Second of all, who was he referring to who takes that view? He didn't say. He used the term "doomer," but Yudkowsky and many others who have been called "doomers" don't believe that. Was he strawmanning Yudkowsky or did he have someone else in mind who actually does believe this, such as possibly Roman Yampolskiy? (For what it's worth, I agree that Yampolskiy's ridiculously overconfident p(doom) of 99.999999% is epistemically unserious, but as I said above I wouldn't call him morally unserious for thinking alignment is impossible even in principle, nor even for thinking that he can prove that, if that is his view.)

In any case, the fact that Dario chose to criticize this epistemically extreme and unpopular view and yet didn't say anything about the views of Yudkowsky or Hinton or Bengio or others (who think that alignment is solvable in principle, but has a significant chance of failing in practice) is concerning to me.

It is concerning because there is a whole bunch of middle ground between "the alignment and steering techniques we have today [are probably not adequate to steer AI models a few years from now and ensure they are safe]" and "alignment is impossible in principle".

When Dario doesn't acknowledge all that middle ground that people like Yudkowsky and Hinton and Bengio occupy, and instead merely attacks the extreme view that alignment is provably impossible, it makes me concerned that Dario may just plow ahead and build significantly-existentially-risky AI models in the next few years even if his new alignment and steering techniques are not sufficiently likely to be adequate.

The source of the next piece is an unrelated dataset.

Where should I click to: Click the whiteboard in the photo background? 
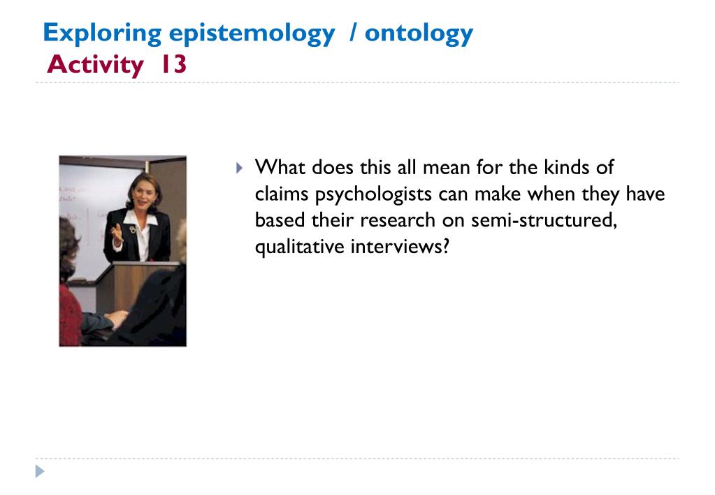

People like me—who are concerned that alignment and steering and safety techniques may not improve fast enough to ensure that models a few years down the line won't cause catastrophic problems—would like to hear AI company leaders acknowledge that the catastrophic risks may be higher than they expect. We'd also like to hear that the risks of future frontier models they plan to develop will be properly assessed by independent evaluators, to ensure they are sufficiently likely to be safe before they are developed. And if the evaluations do not show that they are sufficiently safe, I'd like AI companies to make clear that they will not build the systems.

At [1:04:31](https://youtu.be/mYDSSRS-B5U?si=-Y_UQQCb6M7D8r3E&t=3871) of the same podcast, Dario says:

If you have a better strategy for balancing the benefits, the inevitability of the technology, and the risks that it faces, I am very open to hear it, because I go to sleep every night thinking about it because I have such an incredible understanding of the stakes.

Dario is not signaling to me that he is taking the risks appropriately seriously when all he does after saying this is criticize the view that it's provable that there is no way to make AI safe, instead of acknowledging the much more epistemically modest concerns of Yudkowsky, Hinton, Bengio, etc.

Consider this post my attempt to provide a "better strategy". In summary, communicate that Anthropic will do the right thing as its frontier models approach the point of being existentially risky.